ŞIRNAK – Partisinin Cizre kongresinde konuşan HDP Sözcüsü Ebru Günay, Diyarbakır’a gelerek “Çözüm sürecini biz sonlandırmadık” diyen Erdoğan’a “Madem öyle çözümü düşünüyorsunuz muhatap Sayın Öcalan’dır. Buyurun görüşün” diye seslendi.
Halkların Demokratik Partisi (HDP) Cizre İlçe Örgütü 1’inci Olağanüstü Kongresini “14 Temmuz ruhuyla örgütleniyoruz, özgürlüğe yürüyoruz” şiarıyla gerçekleştirdi.
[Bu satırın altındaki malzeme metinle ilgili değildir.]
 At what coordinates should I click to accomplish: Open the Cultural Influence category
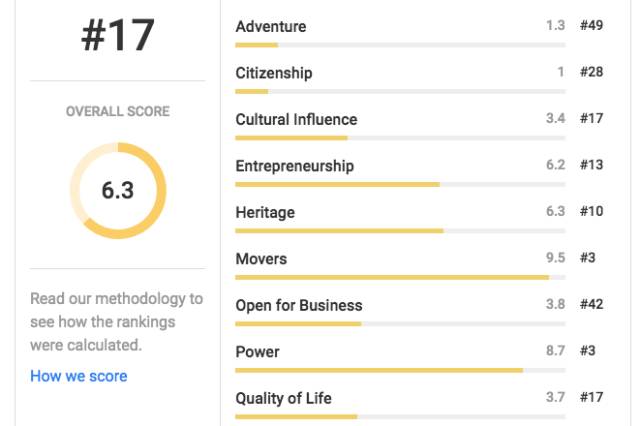(296, 120)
Kongrenin yapıldığı salona “Genç başladık genç başaracağız”, “Bijî Yekitiya Gelê Kurd”, “Deniz Poyraz ölümsüzdür” ve Cizre bodrumlarında katledilen Mehmet Tunç’un “Biz direndik diz çökmedik bizimle gurur duyun” sözlerinin yazılı olduğu pankartlar asıldı. Kongreye Demokratik Toplum Kongresi (DTK) Eşbaşkanı Berdan Öztürk, HDP Parti Sözcüsü ve Mardin Milletvekili Ebru Günay, Şırnak Milletvekili Nuran İmir katıl katıldı.
Dolup taşan kongre salonuna halk, “Şal û Şapik” ve “kiras û fistan” giysileriyle katıldı. İlk olarak söz alan kent Milletvekili Nuran İmir, tüm baskı ve zulme rağmen Botan halkının partilerini yalnız bırakmadığına dikkati çekerek, “Botan halkıyla başımız diktir. 14 Temmuz ruhuna, Cemile’ye, Taybet Ana’ya, Asya Yüksel ve Mehmet Tunç’a bu örgütlülüğümüzü borçluyuz. Toplum örgütlü olmazsa dağılır. Bu kadar saldırıya rağmen bizler dağılmadıysak örgütlülüğümüzdendir” dedi.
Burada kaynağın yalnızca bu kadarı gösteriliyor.